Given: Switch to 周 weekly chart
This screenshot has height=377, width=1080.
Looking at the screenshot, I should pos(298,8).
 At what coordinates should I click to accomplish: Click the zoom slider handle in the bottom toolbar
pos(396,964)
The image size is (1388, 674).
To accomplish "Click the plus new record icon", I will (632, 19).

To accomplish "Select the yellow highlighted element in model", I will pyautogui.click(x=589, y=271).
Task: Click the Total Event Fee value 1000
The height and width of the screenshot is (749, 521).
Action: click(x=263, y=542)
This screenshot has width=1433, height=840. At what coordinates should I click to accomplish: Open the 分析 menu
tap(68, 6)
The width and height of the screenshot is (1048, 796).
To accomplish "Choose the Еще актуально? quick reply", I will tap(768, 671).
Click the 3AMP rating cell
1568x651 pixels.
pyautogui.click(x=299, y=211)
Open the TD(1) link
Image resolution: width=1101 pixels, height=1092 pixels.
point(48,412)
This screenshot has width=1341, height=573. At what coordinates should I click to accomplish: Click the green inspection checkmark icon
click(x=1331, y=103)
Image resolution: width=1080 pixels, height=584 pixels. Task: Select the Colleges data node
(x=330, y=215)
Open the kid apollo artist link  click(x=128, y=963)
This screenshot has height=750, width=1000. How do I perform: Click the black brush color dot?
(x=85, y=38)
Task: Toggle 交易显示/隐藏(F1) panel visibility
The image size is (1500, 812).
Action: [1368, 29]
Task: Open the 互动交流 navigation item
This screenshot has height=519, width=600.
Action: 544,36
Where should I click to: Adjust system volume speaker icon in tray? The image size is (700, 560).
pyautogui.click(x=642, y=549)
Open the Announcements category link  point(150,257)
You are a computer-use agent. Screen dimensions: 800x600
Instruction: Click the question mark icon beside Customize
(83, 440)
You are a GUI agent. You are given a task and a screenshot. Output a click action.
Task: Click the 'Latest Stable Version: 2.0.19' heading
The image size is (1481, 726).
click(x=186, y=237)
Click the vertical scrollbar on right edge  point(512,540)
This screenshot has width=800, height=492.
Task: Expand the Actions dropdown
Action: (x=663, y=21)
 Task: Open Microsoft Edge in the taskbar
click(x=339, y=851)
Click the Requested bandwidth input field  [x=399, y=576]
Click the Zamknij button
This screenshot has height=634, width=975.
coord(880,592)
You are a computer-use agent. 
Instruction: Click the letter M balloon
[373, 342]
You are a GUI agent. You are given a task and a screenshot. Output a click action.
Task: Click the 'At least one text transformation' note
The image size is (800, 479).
_ _ _ _ _ _ _
• Try it
Write the records out once more, exactly as shown.

• Task response
Given: Switch to 周 weekly chart
This screenshot has height=377, width=1080.
Looking at the screenshot, I should pos(298,8).
 At what coordinates should I click to accomplish: Click the zoom slider handle in the bottom toolbar
pos(396,964)
The image size is (1388, 674).
To accomplish "Click the plus new record icon", I will (632, 19).

To accomplish "Select the yellow highlighted element in model", I will pyautogui.click(x=589, y=271).
Task: Click the Total Event Fee value 1000
The height and width of the screenshot is (749, 521).
Action: click(x=263, y=542)
This screenshot has width=1433, height=840. At what coordinates should I click to accomplish: Open the 分析 menu
tap(68, 6)
The width and height of the screenshot is (1048, 796).
To accomplish "Choose the Еще актуально? quick reply", I will tap(768, 671).
Click the 3AMP rating cell
1568x651 pixels.
pyautogui.click(x=299, y=211)
Open the TD(1) link
Image resolution: width=1101 pixels, height=1092 pixels.
point(48,412)
This screenshot has width=1341, height=573. At what coordinates should I click to accomplish: Click the green inspection checkmark icon
click(x=1331, y=103)
Image resolution: width=1080 pixels, height=584 pixels. Task: Select the Colleges data node
(x=330, y=215)
Open the kid apollo artist link  click(x=128, y=963)
This screenshot has height=750, width=1000. How do I perform: Click the black brush color dot?
(x=85, y=38)
Task: Toggle 交易显示/隐藏(F1) panel visibility
The image size is (1500, 812).
Action: [1368, 29]
Task: Open the 互动交流 navigation item
This screenshot has height=519, width=600.
Action: 544,36
Where should I click to: Adjust system volume speaker icon in tray? The image size is (700, 560).
pyautogui.click(x=642, y=549)
Open the Announcements category link  point(150,257)
You are a computer-use agent. Screen dimensions: 800x600
Instruction: Click the question mark icon beside Customize
(83, 440)
You are a GUI agent. You are given a task and a screenshot. Output a click action.
Task: Click the 'Latest Stable Version: 2.0.19' heading
The image size is (1481, 726).
click(x=186, y=237)
Click the vertical scrollbar on right edge  point(512,540)
This screenshot has width=800, height=492.
Task: Expand the Actions dropdown
Action: (x=663, y=21)
 Task: Open Microsoft Edge in the taskbar
click(x=339, y=851)
Click the Requested bandwidth input field  [x=399, y=576]
Click the Zamknij button
This screenshot has height=634, width=975.
coord(880,592)
You are a computer-use agent. 
Instruction: Click the letter M balloon
[373, 342]
You are a GUI agent. You are given a task and a screenshot. Output a click action.
Task: Click the 'At least one text transformation' note
The image size is (800, 479).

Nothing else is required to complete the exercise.